(Beginning of DOCUMENT EXCERPT)

On Tue, 2020-03-10 at 14:42 -0700, Francisco Jerez wrote:
> This implements a simple variably low-pass-filtering governor in
> control of the HWP MIN/MAX PERF range based on the previously
> introduced get_vlp_target_range().  See "cpufreq: intel_pstate:
> Implement VLP controller target P-state range estimation." for the
> rationale.

I just gave a try on a pretty idle system with just systemd processes
and usual background tasks with nomodset. 

I see that there HWP min is getting changed between 4-8. Why are
changing HWP dynamic range even on an idle system running no where
close to TDP?

Thanks,
Srinivas


> 
> Signed-off-by: Francisco Jerez <currojerez@riseup.net>
> ---
>  drivers/cpufreq/intel_pstate.c | 79
> +++++++++++++++++++++++++++++++++-
>  1 file changed, 77 insertions(+), 2 deletions(-)
> 
> diff --git a/drivers/cpufreq/intel_pstate.c
> b/drivers/cpufreq/intel_pstate.c
> index cecadfec8bc1..a01eed40d897 100644
> --- a/drivers/cpufreq/intel_pstate.c
> +++ b/drivers/cpufreq/intel_pstate.c
> @@ -1905,6 +1905,20 @@ static void intel_pstate_reset_vlp(struct
> cpudata *cpu)
>  	vlp->gain = max(1, div_fp(1000, vlp_params.setpoint_0_pml));
>  	vlp->target.p_base = 0;
>  	vlp->stats.last_response_frequency_hz = vlp_params.avg_hz;
> +
> +	if (hwp_active) {
> +		const uint32_t p0 = max(cpu->pstate.min_pstate,
> +					cpu->min_perf_ratio);
> +		const uint32_t p1 = max_t(uint32_t, p0, cpu-
> >max_perf_ratio);
> +		const uint64_t hwp_req = (READ_ONCE(cpu-
> >hwp_req_cached) &
> +					  ~(HWP_MAX_PERF(~0L) |
> +					    HWP_MIN_PERF(~0L) |
> +					    HWP_DESIRED_PERF(~0L))) |
> +					 HWP_MIN_PERF(p0) |
> HWP_MAX_PERF(p1);
> +
> +		wrmsrl_on_cpu(cpu->cpu, MSR_HWP_REQUEST, hwp_req);
> +		cpu->hwp_req_cached = hwp_req;
> +	}
>  }
>  
>  /**
> @@ -2222,6 +2236,46 @@ static void intel_pstate_adjust_pstate(struct
> cpudata *cpu)
>  		fp_toint(cpu->iowait_boost * 100));
>  }
>  
> +static void intel_pstate_adjust_pstate_range(struct cpudata *cpu,
> +					     const unsigned int
> range[])

(End of DOCUMENT EXCERPT)
(Beginning of RECORDS SUPPLIED)

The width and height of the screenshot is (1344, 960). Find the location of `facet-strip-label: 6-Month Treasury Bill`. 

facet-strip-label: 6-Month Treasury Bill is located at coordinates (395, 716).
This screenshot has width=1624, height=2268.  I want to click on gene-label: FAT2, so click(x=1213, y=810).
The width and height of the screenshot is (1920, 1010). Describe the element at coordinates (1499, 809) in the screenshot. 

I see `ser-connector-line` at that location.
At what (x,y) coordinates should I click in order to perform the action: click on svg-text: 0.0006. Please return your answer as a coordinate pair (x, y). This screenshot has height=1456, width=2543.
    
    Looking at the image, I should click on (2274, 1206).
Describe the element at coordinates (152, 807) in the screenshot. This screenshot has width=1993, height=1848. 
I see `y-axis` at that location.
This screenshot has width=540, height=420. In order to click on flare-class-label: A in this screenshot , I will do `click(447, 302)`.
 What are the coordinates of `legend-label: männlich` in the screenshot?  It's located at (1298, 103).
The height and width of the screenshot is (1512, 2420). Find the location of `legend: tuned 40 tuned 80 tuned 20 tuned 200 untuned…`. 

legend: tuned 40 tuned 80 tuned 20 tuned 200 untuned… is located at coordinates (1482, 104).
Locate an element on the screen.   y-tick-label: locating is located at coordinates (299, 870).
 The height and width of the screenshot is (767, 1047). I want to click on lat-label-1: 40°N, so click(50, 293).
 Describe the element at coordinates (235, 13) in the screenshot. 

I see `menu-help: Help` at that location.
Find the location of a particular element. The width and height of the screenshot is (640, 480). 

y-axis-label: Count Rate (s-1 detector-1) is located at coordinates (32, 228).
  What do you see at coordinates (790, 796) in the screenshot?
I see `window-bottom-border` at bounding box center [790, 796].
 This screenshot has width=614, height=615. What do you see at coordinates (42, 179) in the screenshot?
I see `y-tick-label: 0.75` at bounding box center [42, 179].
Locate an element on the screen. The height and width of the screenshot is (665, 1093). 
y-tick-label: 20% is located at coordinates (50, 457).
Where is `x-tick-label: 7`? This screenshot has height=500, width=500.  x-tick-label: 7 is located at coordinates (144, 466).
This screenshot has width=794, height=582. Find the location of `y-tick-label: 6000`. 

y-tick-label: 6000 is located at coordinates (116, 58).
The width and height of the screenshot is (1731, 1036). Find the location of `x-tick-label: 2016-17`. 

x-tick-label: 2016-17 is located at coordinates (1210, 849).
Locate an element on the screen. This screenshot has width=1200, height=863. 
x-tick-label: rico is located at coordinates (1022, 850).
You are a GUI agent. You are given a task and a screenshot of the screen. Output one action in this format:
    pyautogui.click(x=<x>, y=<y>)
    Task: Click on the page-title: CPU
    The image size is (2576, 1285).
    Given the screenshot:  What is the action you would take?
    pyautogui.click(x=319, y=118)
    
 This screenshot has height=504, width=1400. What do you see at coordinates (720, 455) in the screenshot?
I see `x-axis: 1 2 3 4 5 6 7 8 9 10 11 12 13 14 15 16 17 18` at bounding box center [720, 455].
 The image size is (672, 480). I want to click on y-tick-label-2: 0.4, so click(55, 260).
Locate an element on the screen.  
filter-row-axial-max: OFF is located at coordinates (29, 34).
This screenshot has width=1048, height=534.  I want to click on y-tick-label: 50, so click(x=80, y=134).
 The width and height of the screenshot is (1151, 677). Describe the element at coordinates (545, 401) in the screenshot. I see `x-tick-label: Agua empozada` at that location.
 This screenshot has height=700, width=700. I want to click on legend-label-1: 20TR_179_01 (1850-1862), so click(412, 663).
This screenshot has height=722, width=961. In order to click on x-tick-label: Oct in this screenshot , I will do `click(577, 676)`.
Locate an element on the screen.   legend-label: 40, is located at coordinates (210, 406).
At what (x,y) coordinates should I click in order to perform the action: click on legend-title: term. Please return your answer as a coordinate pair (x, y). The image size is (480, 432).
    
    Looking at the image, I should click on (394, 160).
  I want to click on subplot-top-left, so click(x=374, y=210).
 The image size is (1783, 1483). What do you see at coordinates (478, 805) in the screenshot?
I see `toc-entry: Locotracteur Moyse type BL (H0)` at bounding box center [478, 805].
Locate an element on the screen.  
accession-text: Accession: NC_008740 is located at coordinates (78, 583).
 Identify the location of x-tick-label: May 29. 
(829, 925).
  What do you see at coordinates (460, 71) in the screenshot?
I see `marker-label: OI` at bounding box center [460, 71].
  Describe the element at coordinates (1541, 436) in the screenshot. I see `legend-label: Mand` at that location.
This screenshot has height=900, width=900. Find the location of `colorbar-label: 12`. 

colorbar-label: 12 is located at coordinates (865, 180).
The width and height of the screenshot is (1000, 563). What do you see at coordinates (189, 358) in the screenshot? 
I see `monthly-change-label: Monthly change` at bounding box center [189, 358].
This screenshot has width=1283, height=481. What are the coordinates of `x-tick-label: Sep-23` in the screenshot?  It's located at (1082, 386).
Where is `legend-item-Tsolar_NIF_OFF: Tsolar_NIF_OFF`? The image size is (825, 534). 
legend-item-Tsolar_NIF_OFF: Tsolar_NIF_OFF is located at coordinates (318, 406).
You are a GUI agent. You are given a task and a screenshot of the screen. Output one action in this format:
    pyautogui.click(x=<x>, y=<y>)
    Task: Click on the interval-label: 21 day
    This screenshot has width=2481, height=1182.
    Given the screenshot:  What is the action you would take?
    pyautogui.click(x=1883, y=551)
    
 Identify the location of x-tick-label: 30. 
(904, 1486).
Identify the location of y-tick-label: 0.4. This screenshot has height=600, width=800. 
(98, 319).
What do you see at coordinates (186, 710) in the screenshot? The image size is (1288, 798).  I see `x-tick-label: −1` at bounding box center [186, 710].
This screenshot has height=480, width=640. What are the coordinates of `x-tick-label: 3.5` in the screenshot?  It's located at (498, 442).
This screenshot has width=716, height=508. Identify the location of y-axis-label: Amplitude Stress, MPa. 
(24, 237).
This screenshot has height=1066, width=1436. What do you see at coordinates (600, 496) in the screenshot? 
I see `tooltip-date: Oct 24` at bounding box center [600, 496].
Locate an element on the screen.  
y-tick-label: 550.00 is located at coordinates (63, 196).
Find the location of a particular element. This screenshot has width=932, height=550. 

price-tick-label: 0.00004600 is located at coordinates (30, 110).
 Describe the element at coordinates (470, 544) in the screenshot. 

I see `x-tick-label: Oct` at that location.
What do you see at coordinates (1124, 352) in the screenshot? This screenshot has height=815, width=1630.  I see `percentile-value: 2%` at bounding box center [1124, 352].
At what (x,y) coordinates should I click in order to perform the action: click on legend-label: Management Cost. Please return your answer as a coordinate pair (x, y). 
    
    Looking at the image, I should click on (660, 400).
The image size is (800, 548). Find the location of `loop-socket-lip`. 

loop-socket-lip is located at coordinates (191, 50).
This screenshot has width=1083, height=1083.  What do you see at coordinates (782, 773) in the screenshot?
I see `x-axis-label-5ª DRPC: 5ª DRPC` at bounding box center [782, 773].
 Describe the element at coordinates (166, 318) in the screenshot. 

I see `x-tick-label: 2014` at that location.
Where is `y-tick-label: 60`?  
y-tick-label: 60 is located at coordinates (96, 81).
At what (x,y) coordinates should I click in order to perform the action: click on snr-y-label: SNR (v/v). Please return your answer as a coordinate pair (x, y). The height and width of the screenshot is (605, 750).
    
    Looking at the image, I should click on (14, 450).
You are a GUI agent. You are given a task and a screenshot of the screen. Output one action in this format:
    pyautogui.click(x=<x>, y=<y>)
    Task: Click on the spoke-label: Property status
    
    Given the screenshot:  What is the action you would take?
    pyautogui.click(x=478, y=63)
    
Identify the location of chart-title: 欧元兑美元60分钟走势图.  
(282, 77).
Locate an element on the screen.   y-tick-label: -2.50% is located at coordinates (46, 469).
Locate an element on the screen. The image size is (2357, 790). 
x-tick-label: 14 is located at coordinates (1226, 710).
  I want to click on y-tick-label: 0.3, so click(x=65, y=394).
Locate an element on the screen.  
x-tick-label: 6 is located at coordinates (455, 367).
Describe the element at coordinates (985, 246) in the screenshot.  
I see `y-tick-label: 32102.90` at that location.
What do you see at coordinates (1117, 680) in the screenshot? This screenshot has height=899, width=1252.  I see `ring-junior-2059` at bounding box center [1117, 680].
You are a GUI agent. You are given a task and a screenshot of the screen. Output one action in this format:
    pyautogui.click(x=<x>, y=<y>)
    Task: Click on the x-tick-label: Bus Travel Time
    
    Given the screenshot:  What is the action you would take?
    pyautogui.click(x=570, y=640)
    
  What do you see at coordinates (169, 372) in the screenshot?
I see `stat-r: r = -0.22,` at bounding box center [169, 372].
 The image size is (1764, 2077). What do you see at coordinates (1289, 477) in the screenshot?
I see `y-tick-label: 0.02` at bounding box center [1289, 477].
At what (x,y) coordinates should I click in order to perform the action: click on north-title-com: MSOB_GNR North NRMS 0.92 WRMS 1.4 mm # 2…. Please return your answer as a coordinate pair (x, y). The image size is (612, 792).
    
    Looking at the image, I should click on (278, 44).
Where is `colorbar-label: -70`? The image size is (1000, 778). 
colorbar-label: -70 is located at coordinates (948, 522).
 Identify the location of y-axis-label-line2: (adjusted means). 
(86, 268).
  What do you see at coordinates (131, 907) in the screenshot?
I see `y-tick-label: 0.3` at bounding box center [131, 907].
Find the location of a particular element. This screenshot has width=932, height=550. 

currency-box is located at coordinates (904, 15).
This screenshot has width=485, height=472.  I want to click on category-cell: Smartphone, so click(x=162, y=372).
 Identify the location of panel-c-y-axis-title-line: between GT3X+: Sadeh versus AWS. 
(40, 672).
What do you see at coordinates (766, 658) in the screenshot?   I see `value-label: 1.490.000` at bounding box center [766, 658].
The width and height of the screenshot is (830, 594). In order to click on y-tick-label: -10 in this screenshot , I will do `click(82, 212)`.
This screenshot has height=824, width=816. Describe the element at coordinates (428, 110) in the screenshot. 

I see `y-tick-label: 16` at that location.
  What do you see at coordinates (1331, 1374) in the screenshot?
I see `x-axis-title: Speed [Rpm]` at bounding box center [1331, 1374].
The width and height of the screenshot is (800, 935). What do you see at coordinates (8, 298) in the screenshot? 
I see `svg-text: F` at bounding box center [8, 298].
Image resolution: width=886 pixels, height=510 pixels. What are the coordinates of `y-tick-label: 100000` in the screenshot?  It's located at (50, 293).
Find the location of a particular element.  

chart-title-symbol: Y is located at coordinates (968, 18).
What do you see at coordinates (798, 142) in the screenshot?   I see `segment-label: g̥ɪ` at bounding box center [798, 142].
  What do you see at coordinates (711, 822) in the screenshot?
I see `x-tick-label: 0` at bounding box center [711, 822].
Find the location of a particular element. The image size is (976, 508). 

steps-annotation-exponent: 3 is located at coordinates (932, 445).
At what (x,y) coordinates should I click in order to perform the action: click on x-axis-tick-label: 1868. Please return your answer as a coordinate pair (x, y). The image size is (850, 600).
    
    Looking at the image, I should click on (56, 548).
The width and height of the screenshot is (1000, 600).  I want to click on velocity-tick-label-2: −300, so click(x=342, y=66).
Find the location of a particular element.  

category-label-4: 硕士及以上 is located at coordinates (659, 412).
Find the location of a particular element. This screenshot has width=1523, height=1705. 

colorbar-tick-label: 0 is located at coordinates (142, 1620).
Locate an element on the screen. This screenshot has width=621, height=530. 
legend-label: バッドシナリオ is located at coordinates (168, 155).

(End of RECORDS SUPPLIED)

» **WHAT YOU NEED TO DO**
1 – In the intel_pstate email, how many insertions and deletions does the patch make to intel_pstate.c?
2 – Please pick up the intel_pstate email at the point where it ends and continue it.
The stored data is separate material, apart from the intel_pstate email.

» **OUTPUTS IN ORDER**
1 – 77 insertions and 2 deletions.

2 –
> +{
> +	const int from = cpu->hwp_req_cached;
> +	unsigned int p0, p1, p_min, p_max;
> +	struct sample *sample;
> +	uint64_t hwp_req;
> +
> +	update_turbo_state();
> +
> +	p0 = max(cpu->pstate.min_pstate, cpu->min_perf_ratio);
> +	p1 = max_t(unsigned int, p0, cpu->max_perf_ratio);
> +	p_min = clamp_t(unsigned int, range[0], p0, p1);
> +	p_max = clamp_t(unsigned int, range[1], p0, p1);
> +
> +	trace_cpu_frequency(p_max * cpu->pstate.scaling, cpu->cpu);
> +
> +	hwp_req = (READ_ONCE(cpu->hwp_req_cached) &
> +		   ~(HWP_MAX_PERF(~0L) | HWP_MIN_PERF(~0L) |
> +		     HWP_DESIRED_PERF(~0L))) |
> +		  HWP_MIN_PERF(vlp_params.debug & 2 ? p0 : p_min) |
> +		  HWP_MAX_PERF(vlp_params.debug & 4 ? p1 : p_max);
> +
> +	if (hwp_req != cpu->hwp_req_cached) {
> +		wrmsrl(MSR_HWP_REQUEST, hwp_req);
> +		cpu->hwp_req_cached = hwp_req;
> +	}
> +
> +	sample = &cpu->sample;
> +	trace_pstate_sample(mul_ext_fp(100, sample->core_avg_perf),
> +			    fp_toint(sample->busy_scaled),
> +			    from,
> +			    hwp_req,
> +			    sample->mperf,
> +			    sample->aperf,
> +			    sample->tsc,
> +			    get_avg_frequency(cpu),
> +			    fp_toint(cpu->iowait_boost * 100));
> +}
> +
>  static void intel_pstate_update_util(struct update_util_data *data,
> u64 time,
>  				     unsigned int flags)
>  {
> @@ -2260,6 +2314,22 @@ static void intel_pstate_update_util(struct
> update_util_data *data, u64 time,
>  		intel_pstate_adjust_pstate(cpu);
>  }
>  
> +/**
> + * Implementation of the cpufreq update_util hook based on the VLP
> + * controller (see get_vlp_target_range()).
> + */
> +static void intel_pstate_update_util_hwp_vlp(struct update_util_data
> *data,
> +					     u64 time, unsigned int
> flags)
> +{
> +	struct cpudata *cpu = container_of(data, struct cpudata,
> update_util);
> +
> +	if (update_vlp_sample(cpu, time, flags)) {
> +		const struct vlp_target_range *target =
> +			get_vlp_target_range(cpu);
> +		intel_pstate_adjust_pstate_range(cpu, target->value);
> +	}
> +}
> +
>  static struct pstate_funcs core_funcs = {
>  	.get_max = core_get_max_pstate,
>  	.get_max_physical = core_get_max_pstate_physical,
> @@ -2389,6 +2459,9 @@ static int intel_pstate_init_cpu(unsigned int
> cpunum)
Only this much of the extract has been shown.